Editor’s Choice


Living and ageing with long-term conditions

There is no internationally recognized definition of old age. Sixty years and above in developed countries is generally considered when older age commences but varies depending on employment and retirement policies. Older age in developing countries may begin at 50 years of age, for example in Africa, due to differing rates in morbidity, mortality and life expectancy and their impacts on health and ageing (WHO 2011). To promote health and well-being with increasing age, attention has focused on what constitutes successful and active ageing (Rowe & Kahn 1998, WHO 2011) and chronological age is not always accepted as an indicator of health status for individuals. As people are living longer, they are more likely to have one or more long-term chronic conditions (WHO 2005), and research has focused on the impact and burden on health services, care, individuals and families with emphasis on optimizing self-management and avoidance of unnecessary hospital admissions.

Living and ageing with existing long-term conditions is an important, novel and emerging area of research.
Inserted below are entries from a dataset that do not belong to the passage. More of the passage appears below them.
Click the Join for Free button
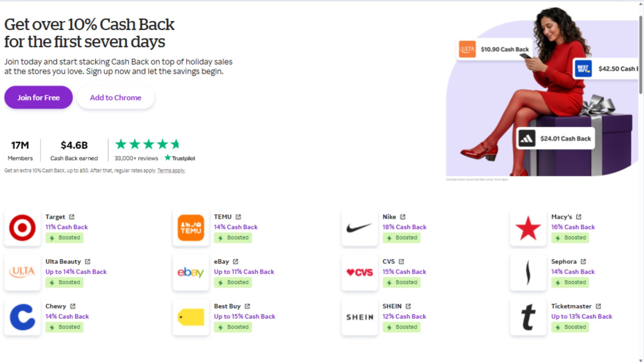The width and height of the screenshot is (644, 362). 39,98
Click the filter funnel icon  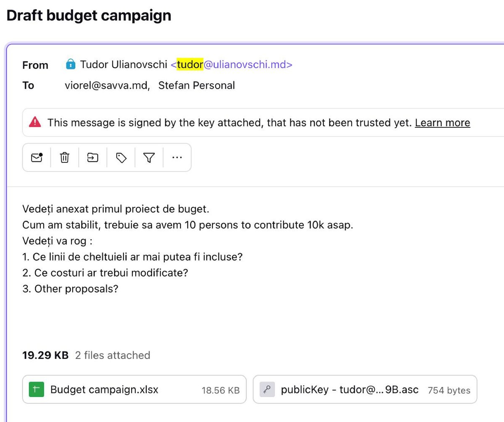point(149,158)
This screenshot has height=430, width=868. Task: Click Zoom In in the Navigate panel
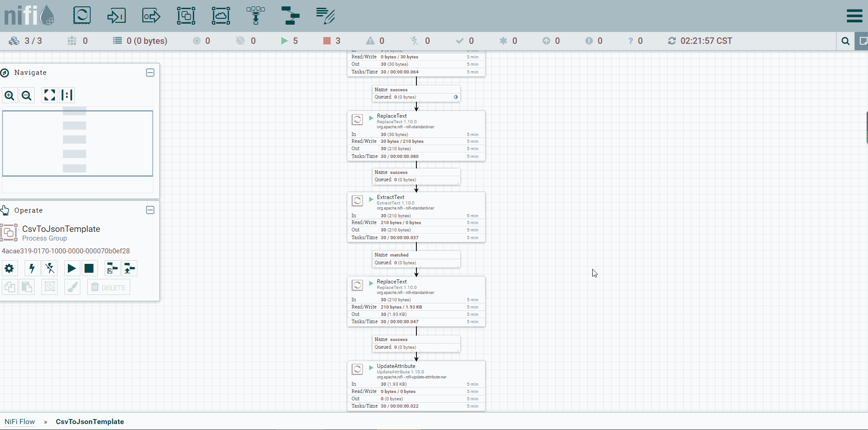(x=10, y=95)
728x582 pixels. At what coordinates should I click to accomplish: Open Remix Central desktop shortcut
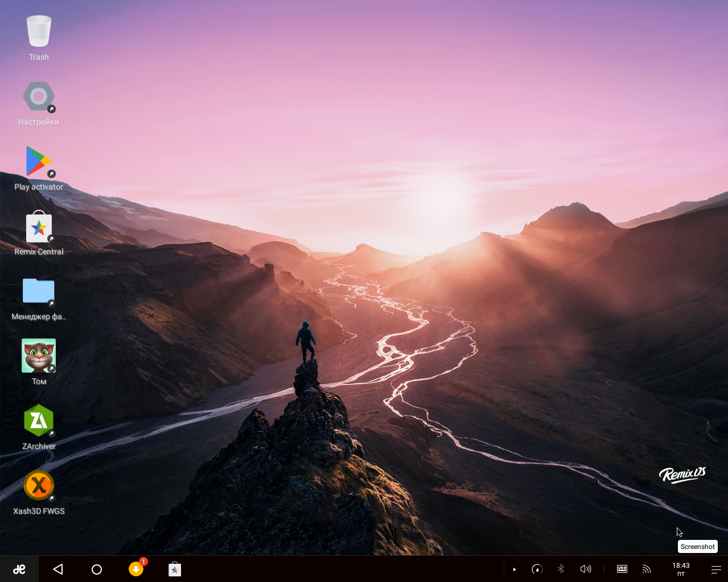(39, 227)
The paper in this issue of JAN (pp. 181–190) by Roy and Giddings (2012) is a key example, building on earlier work (Giddings et al. 2007). They found that despite having a long-term condition, participants viewed ageing as a privilege and held positive views, although they felt their conditions accelerated ageing. They had already confronted issues associated with getting older and had developed strategies to make the most of every day and celebrate their age, which is indicative of positive and active ageing despite having a long-term condition. Of note were findings that health professionals’ practice assumes that symptoms and limited functions were due to age and not a consequence of long-term conditions. Such ageist attitudes remain to be challenged and more research on living and ageing with such conditions is needed to inform knowledge and practice. There is evidence of personal enrichment, enlightenment and growth as a consequence of age, even when living with a long-term condition, as evidenced by important contributions made to the arts and humanities in later life (O’Neill 2011).